Dearest and most beloved daughters in Christ sweet Jesus: I Catherine, servant and slave of the servants of Jesus Christ, and your mother in Christ, write to you and comfort you in the Precious Blood of the Son of God, who was a gentle Lamb, spotless and slain not by power of nails or lance, but by power of love and measureless charity which He felt and still feels to His creatures. Oh, charity unspeakable of our God! Thou hast taught me, Love most sweet, and hast shown me, not by words alone -- for Thou sayest that Thou dost not delight in many words -- but by deeds, in which Thou sayest that Thou dost delight, and which Thou dost demand from Thy servants. And what hast Thou taught me, O Love Uncreate? Thou hast taught me that I should bear, patiently like a lamb, not only harsh words, but even blows harsh and hard and injury and loss. And with this Thou dost will that I be innocent and spotless, harmful to no one of my neighbours and brethren; not only in case of those who do not persecute us, but in that of those who injure us; Thou dost will that we pray for them as for special friends who give us a good and great gain. And Thou dost will that we be patient and meek not only in injuries and temporal losses, but universally, in everything that may be contrary to my will: as Thou didst not will Thine own will to be done in anything, but the will of Thy Father. How then shall we lift up our head against the goodness of God, wishing that our perverted wills should be fulfilled? How shall we not will that the will of God be fulfilled?

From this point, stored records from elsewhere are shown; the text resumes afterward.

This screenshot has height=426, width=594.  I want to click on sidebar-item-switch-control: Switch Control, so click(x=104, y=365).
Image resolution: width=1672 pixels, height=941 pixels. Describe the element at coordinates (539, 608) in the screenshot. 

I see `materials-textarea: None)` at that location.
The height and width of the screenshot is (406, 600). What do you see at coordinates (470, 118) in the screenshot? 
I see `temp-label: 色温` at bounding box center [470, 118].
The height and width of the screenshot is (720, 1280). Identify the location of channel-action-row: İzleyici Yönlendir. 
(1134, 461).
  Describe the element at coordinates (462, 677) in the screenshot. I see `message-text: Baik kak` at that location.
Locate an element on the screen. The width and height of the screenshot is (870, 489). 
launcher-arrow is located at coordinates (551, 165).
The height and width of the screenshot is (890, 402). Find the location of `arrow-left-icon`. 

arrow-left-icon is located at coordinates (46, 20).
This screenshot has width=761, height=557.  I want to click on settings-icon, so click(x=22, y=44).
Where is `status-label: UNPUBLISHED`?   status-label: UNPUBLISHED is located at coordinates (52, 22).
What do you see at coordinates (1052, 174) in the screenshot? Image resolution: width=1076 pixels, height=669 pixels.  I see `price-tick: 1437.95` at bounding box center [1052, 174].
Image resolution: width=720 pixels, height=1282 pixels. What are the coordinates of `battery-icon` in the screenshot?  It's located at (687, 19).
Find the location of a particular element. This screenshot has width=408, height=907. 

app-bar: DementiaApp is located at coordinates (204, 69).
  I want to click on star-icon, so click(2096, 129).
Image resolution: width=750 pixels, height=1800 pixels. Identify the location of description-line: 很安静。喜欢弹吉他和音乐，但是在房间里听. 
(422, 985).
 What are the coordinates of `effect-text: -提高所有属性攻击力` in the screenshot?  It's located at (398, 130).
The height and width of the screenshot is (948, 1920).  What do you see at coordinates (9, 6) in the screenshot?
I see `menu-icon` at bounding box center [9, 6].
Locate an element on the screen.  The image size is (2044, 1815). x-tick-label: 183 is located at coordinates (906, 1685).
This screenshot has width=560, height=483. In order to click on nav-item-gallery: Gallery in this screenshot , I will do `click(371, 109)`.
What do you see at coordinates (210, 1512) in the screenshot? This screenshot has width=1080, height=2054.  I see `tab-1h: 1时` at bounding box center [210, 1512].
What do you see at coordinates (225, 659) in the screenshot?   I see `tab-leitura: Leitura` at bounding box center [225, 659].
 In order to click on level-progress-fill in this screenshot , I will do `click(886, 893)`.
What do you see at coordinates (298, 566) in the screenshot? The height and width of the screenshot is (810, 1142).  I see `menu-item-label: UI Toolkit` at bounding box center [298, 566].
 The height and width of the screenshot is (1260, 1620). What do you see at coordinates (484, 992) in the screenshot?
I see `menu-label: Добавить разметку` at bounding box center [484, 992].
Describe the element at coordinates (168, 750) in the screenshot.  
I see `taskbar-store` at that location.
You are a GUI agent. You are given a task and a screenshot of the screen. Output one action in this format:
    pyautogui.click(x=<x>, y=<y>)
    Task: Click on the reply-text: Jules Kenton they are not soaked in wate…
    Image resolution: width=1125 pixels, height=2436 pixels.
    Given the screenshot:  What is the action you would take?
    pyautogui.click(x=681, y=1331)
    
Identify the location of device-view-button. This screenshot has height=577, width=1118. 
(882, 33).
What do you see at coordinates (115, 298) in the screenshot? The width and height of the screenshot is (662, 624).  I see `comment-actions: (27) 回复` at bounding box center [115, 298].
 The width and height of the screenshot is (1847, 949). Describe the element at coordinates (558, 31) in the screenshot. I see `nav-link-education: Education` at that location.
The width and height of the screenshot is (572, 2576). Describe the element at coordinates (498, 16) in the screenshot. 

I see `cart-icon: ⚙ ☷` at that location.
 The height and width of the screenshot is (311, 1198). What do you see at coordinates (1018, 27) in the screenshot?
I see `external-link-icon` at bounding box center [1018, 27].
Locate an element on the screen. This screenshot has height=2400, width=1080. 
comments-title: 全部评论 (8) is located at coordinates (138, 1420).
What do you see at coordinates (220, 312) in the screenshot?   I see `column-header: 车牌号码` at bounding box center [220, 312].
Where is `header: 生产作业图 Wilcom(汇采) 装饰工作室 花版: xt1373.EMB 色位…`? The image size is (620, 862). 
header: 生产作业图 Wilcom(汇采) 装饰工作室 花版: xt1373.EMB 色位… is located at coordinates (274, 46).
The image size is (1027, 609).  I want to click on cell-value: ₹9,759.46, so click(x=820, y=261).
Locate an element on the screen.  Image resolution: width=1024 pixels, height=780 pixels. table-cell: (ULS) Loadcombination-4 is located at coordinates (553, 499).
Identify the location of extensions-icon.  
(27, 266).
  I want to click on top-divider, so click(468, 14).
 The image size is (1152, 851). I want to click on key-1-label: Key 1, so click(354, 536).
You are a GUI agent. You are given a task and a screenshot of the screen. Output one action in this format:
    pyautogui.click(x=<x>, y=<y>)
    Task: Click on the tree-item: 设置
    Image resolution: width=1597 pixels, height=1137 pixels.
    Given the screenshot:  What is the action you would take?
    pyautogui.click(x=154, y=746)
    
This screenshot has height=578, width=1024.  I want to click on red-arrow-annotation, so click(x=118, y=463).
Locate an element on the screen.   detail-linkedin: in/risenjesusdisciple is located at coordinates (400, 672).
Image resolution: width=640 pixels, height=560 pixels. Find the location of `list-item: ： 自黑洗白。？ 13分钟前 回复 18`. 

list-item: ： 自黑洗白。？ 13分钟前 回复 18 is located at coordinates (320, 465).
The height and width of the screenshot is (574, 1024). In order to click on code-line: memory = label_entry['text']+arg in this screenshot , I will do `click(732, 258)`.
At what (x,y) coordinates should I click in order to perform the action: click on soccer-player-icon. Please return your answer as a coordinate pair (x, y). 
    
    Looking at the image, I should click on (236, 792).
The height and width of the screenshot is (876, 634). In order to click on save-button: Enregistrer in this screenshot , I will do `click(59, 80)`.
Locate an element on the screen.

O Jesus, Most Sweet Love, make Thy will to be fulfilled in us ever, as in Heaven by Thy Angels and saints! Dearest my daughter in Christ, this is the meekness which our sweet Saviour wants to find in us: that we, with hearts wholly peaceful and tranquil, be content with everything which He plans and does concerning us, and wish neither times nor seasons in our own way, but in His alone. Then the soul, so divested of its every wish and clothed with the will of God, is very pleasing to God. Like an unbridled horse, it runs most swiftly from grace to grace, from virtue to virtue; for it has no bridle that holds or prevents it from running, since it has severed from itself every inordinate appetite and impulse of its own self-will, which are bands and bridles that do not allow the souls of spiritual men to run.

The affairs of the Crusade are going constantly better and better, and the honour of God is increasing every day. Increase constantly in virtue, and furnish the ship of your soul, for our time draws near. Comfort and bless Francesca, from Jesus Christ and me; and tell her to be zealous that I may find her increased in virtue when I shall return. Bless and comfort all my sons in Christ. Now this very day the ambassador of the Queen of Cyprus came and talked to me. He is going to the Holy Father, Christ on earth, to urge him concerning the affairs of the holy Crusade. And, moreover, the Holy Father has sent to Genoa to urge them concerning the same thing.

Our sweet Saviour give you His eternal benediction! Remain in the holy and sweet grace of God. Sweet Jesus, Jesus Love.